Disaster Theory by David Etkin book cover

Hollywood’s portrayal of human reaction to disaster is a myth.

Disaster and emergency management Professor David Etkin breaks down myths and marries theory to practice in his new book Disaster Theory: An Interdisciplinary Approach to Concepts and Causes (Elsevier, 2015).

Disaster myths are one of the broad range of issues Etkin’s book covers. The most common myth is the idea that in the face of disaster, people will likely panic and commit selfish acts, he says, when in reality, they are more likely to act rationally and altruistically.

David Etkin
David Etkin

“When you go to movies – Hollywood movies – there’s a phrase: ‘You can’t tell them the truth. It will cause mass panic,’ ” says Etkin. “How many times have you heard that in a movie? It’s actually false. And yet, it’s believed by so many people. Crime rates generally go down during disasters because people behave in ways that are cooperative, though of course there are always some criminals who break the law. There have been a couple cases where disasters have triggered massive looting when there were serious underlying social problems, but, generally speaking, people don’t behave in antisocial ways. They behave in prosocial ways.”

He adds that in most disasters, the first people to help are nearby civilians and other victims, before first responders such as EMS, police and the fire department can arrive.

Disaster Theory was made to fill a gap in literature for the relatively new field of disaster management. Etkin wrote the book from the perspective of a lecturer, gearing it primarily towards graduate and advanced undergraduate students.

“There’s a need in the academic community for it,” he says. “There’s no other book quite like it because it takes a broad overview of disaster theory. I’ve been developing courses over many years and I thought it was time to broaden them, deepen them and turn them into a book.”

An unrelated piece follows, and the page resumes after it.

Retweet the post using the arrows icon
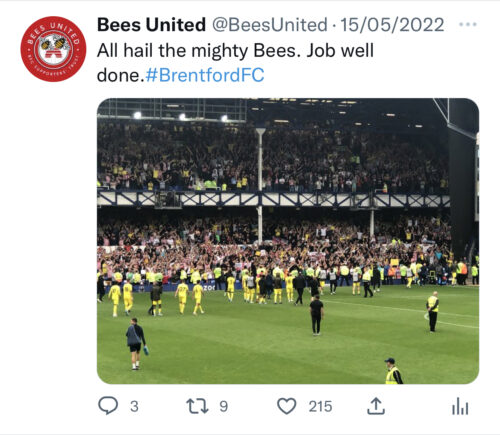Screen dimensions: 500x435 click(197, 406)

Disaster Theory book coverThe book is also relevant to policymakers and practitioners in the field, says Etkin. After graduating, disaster and emergency management students tend to work in one of three major sectors: non-governmental organizations that are involved in such activities as disaster response and humanitarian aid; emergency management at the municipal, provincial, federal and international levels; and the private sector where they do business continuity planning.

In Disaster Theory, Etkin draws from disasters around the world. His case studies cross borders because so do disasters. Many disasters require a coordinated international response and have large ripple effects that can be global. It also makes sense to write about disasters from an international perspective because although each situation is unique, they have important commonalities, he adds.

Etkin’s examples also span history, referencing major disasters such as Hurricane Katrina in 2005 and the Lisbon earthquake of 1755, as well as those further in the past such as the burning of the library of Alexandria in the time of Julius Caesar.

“Disasters are timeless in the sense of lessons we learn from them,” he says. “The world is very different now from what it used to be, but what we’re doing is adding new layers onto the old…. We have new layers of cause and effect because of globalization and the advancement of technology. I think no disaster becomes irrelevant just because it’s older.”

The book also looks at economic and life loss, risk, vulnerability, resilience, ethics and management, among other disaster-related topics.

Etkin wants readers of Disaster Theory to walk away with foundational knowledge, a sense of the complexity of the subject matter, “a sense for how fascinating the theory is,” and, ultimately, a desire to explore issues yet to be understood.